Work to be completed: Set the whole listing down again without deviation.

★ ★ ★ ★ ★ ★ ★

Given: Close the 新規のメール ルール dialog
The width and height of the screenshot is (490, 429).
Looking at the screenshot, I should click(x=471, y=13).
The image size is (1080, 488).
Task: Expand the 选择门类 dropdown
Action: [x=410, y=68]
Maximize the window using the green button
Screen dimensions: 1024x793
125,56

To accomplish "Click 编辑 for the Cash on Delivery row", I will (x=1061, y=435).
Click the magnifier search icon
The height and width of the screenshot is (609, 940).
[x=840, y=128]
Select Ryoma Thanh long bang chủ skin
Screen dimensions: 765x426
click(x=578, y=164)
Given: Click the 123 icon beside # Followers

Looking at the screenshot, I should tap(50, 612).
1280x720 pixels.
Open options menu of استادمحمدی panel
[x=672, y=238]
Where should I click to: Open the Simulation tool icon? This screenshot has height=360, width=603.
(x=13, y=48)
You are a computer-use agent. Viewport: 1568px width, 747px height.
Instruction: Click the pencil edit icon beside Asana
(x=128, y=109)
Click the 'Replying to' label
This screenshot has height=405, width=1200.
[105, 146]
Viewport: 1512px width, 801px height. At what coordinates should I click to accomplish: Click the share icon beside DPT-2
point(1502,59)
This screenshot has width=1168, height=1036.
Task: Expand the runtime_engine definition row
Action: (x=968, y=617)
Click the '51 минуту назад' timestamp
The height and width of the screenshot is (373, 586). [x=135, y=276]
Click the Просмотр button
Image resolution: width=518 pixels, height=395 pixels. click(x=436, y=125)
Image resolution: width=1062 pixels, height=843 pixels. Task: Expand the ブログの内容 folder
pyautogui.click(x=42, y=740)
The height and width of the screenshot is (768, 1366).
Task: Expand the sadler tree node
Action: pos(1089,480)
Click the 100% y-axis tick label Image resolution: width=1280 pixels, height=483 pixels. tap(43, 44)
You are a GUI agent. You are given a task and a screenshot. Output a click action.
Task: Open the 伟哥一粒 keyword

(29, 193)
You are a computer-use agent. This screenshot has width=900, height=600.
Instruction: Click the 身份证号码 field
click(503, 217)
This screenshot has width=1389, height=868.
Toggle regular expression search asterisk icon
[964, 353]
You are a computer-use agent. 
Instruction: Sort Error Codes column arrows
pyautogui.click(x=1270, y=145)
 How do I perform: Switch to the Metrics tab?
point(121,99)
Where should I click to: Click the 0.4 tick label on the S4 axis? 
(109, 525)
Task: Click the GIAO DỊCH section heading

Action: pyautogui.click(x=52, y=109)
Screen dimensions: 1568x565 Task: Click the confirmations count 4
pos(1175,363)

★ ★ ★ ★ ★ ★ ★

Answer for this exercise:
Given: Close the 新規のメール ルール dialog
The width and height of the screenshot is (490, 429).
Looking at the screenshot, I should click(x=471, y=13).
The image size is (1080, 488).
Task: Expand the 选择门类 dropdown
Action: [x=410, y=68]
Maximize the window using the green button
Screen dimensions: 1024x793
125,56

To accomplish "Click 编辑 for the Cash on Delivery row", I will (x=1061, y=435).
Click the magnifier search icon
The height and width of the screenshot is (609, 940).
[x=840, y=128]
Select Ryoma Thanh long bang chủ skin
Screen dimensions: 765x426
click(x=578, y=164)
Given: Click the 123 icon beside # Followers

Looking at the screenshot, I should tap(50, 612).
1280x720 pixels.
Open options menu of استادمحمدی panel
[x=672, y=238]
Where should I click to: Open the Simulation tool icon? This screenshot has height=360, width=603.
(x=13, y=48)
You are a computer-use agent. Viewport: 1568px width, 747px height.
Instruction: Click the pencil edit icon beside Asana
(x=128, y=109)
Click the 'Replying to' label
This screenshot has height=405, width=1200.
[105, 146]
Viewport: 1512px width, 801px height. At what coordinates should I click to accomplish: Click the share icon beside DPT-2
point(1502,59)
This screenshot has width=1168, height=1036.
Task: Expand the runtime_engine definition row
Action: (x=968, y=617)
Click the '51 минуту назад' timestamp
The height and width of the screenshot is (373, 586). [x=135, y=276]
Click the Просмотр button
Image resolution: width=518 pixels, height=395 pixels. click(x=436, y=125)
Image resolution: width=1062 pixels, height=843 pixels. Task: Expand the ブログの内容 folder
pyautogui.click(x=42, y=740)
The height and width of the screenshot is (768, 1366).
Task: Expand the sadler tree node
Action: pos(1089,480)
Click the 100% y-axis tick label Image resolution: width=1280 pixels, height=483 pixels. tap(43, 44)
You are a GUI agent. You are given a task and a screenshot. Output a click action.
Task: Open the 伟哥一粒 keyword

(29, 193)
You are a computer-use agent. This screenshot has width=900, height=600.
Instruction: Click the 身份证号码 field
click(503, 217)
This screenshot has width=1389, height=868.
Toggle regular expression search asterisk icon
[964, 353]
You are a computer-use agent. 
Instruction: Sort Error Codes column arrows
pyautogui.click(x=1270, y=145)
 How do I perform: Switch to the Metrics tab?
point(121,99)
Where should I click to: Click the 0.4 tick label on the S4 axis? 
(109, 525)
Task: Click the GIAO DỊCH section heading

Action: pyautogui.click(x=52, y=109)
Screen dimensions: 1568x565 Task: Click the confirmations count 4
pos(1175,363)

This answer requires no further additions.